Not among anyone under 60 with an IQ above 80, she doesn’t. We know what a lowlife Kleefisch is (remember the race-baiting BS she tried to pull on Mandela Barnes?), and those dead eyes don’t lie.
And it’s fitting that her spokesman is a screechy hack like Alec Zimmerman. Being soulless, shameless slime is how Alec and other GOPs rise in the party these days.
And what did Kleefisch ever say or do that was memorable?
Becky is the new Karen.
Thomas- She did ask “if we allow gay people to get married, what’s next? People marrying clocks?”

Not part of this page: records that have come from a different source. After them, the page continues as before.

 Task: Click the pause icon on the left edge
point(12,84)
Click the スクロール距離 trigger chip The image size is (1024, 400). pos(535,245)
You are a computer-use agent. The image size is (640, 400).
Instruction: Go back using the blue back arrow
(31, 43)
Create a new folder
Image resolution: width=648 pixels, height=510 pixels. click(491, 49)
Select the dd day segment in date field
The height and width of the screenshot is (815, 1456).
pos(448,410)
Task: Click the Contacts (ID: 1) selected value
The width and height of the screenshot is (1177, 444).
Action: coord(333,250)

She also asked a group of WMC oligarchs – “What can we do to love you more?”
And start digging into her equally dimwitted husband, and how he hangs out with 3%ers and other pro-insurrectionist groups.
Question is has Bouffant Becky learned from Foxconn. Doubtful.
Actually, the rip doesn’t make any sense.
If Evers was not hogtied by the Wisconsin GOP, things quite likely would be different in terms of the state economy.
If the GOP has a problem with the economy, grab a mirror.
More completely irresponsible journalism by this mouth-breathing liberal rag, Pathetic
Bellski, what is irresponsible about the piece?
It is, of course, the GOP legislature that has blood on its hands for spending a year blocking any Evers move to try to protect the public from COVID. If there is a Dahmer in the state capitol, his name is Robin Vos.